I have a large nested dictionary with jagged list 'c' :
x = {'first_block':
{'unit1': {'a': (3,5,4), 'b': 23, 'c': [10]},
'unit2': {'a': (5,8,7), 'b': 15, 'c': [20,10]},
'unit10k': {'a': (2,4,9), 'b': 10, 'c': [6,10,20,5]}},
'second_block':
{'unit1' : {'a': (8,20,14), 'b': 10, 'c': [17,12,9]},
'unit2' : {'a': (9,25,50), 'b': 15, 'c': [17,15,9,4,12]},
'unit12k': {'a': (12,24,9), 'b': 23, 'c': [12,22,15,4]}},
'millionth_block':
{'unit1': {'a': (35,64,85), 'b': 64, 'c': [50]},
'unit2': {'a': (56,23,34), 'b': 55, 'c': [89,59,77]},
'unit5k': {'a': (90,28,12), 'b': 85, 'c': [48,90,27,59]}}}
The elements of 'c' are point labels.
For every unique point label in 'c' I want to produce a filtered list of the corresponding value in 'b',
so for example 'first_block' has unique elements in 'c' of: 5, 6, 10, 20
and i want to obtain/extract the following lists for each 'block', to list each value of 'b' associated with a specific value in 'c' e.g.
first_block:
5: [10]
6: [10]
10: [10,15,23]
20: [10,15]
second_block:
4: [15,23]
9: [10,15]
12: [10,15,23]
15: [15,23]
17: [10,15]
22: [23]
etc.
Any thoughts on how to create this outcome given that 'c' is jagged?

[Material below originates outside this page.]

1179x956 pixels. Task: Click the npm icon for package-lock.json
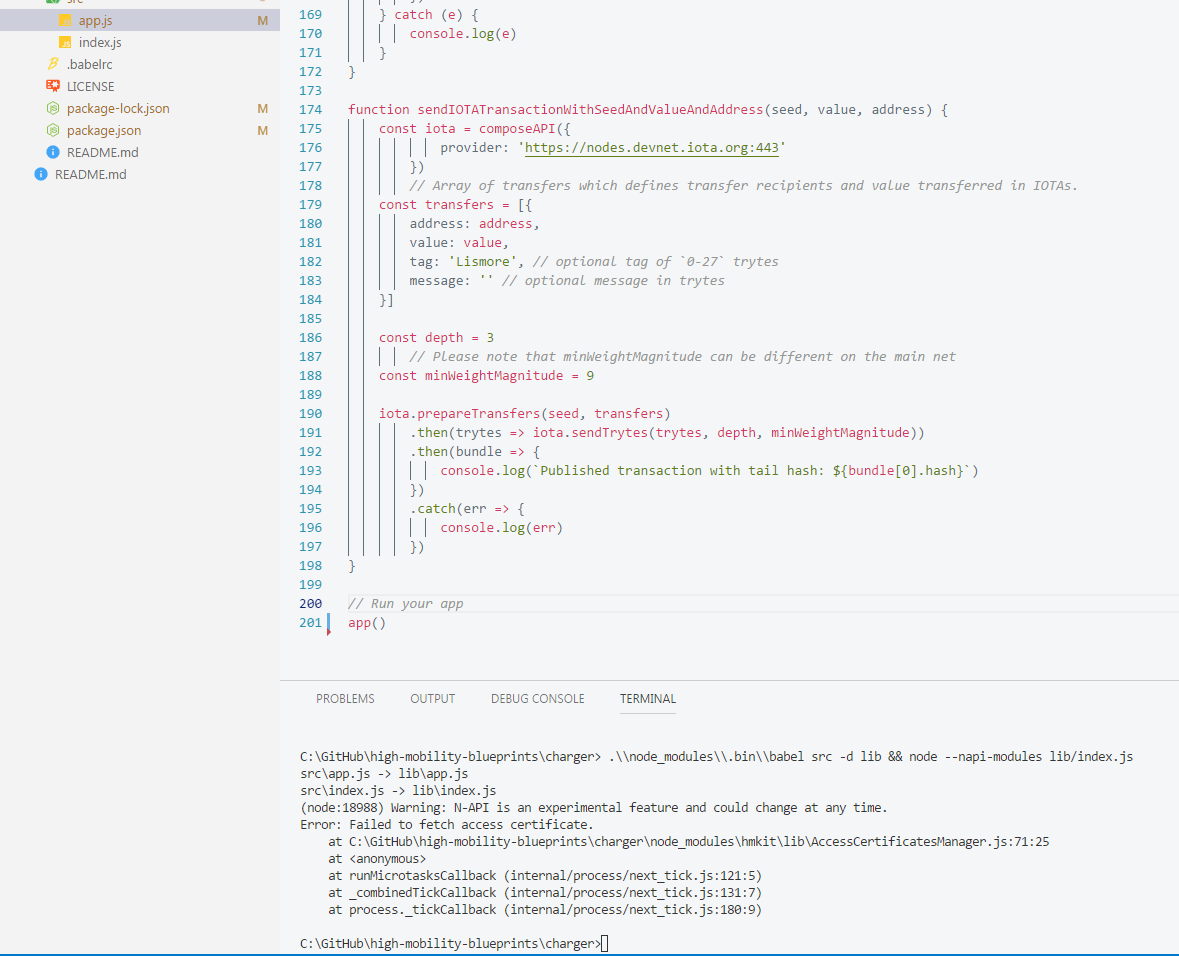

Have been trying to do this by converting to Awkward arrays but documentation is currently sparse, and really don't understand how to do this in Awkward.
Also open to pythonic suggestions which don't involve Awkward
Try this, it reproduces exactly what you want (including sorting)
x = {'first_block':
{'unit1': {'a': (3,5,4), 'b': 23, 'c': [10]},
'unit2': {'a': (5,8,7), 'b': 15, 'c': [20,10]},
'unit10k': {'a': (2,4,9), 'b': 10, 'c': [6,10,20,5]}},
'second_block':
{'unit1' : {'a': (8,20,14), 'b': 10, 'c': [17,12,9]},
'unit2' : {'a': (9,25,50), 'b': 15, 'c': [17,15,9,4,12]},
'unit12k': {'a': (12,24,9), 'b': 23, 'c': [12,22,15,4]}},
'millionth_block':
{'unit1': {'a': (35,64,85), 'b': 64, 'c': [50]},
'unit2': {'a': (56,23,34), 'b': 55, 'c': [89,59,77]},
'unit5k': {'a': (90,28,12), 'b': 85, 'c': [48,90,27,59]}}}
results = {}
for key in x.keys(): # Block level key
results[key] = {}
for unit in x[key].keys(): # Unit level key in subdict
for value in x[key][unit]['c']: #List of values in c
if value not in results[key].keys():
#You assign a c level key, create a list
results[key][value] = []
#And append values from b
results[key][value].append(x[key][unit]['b'])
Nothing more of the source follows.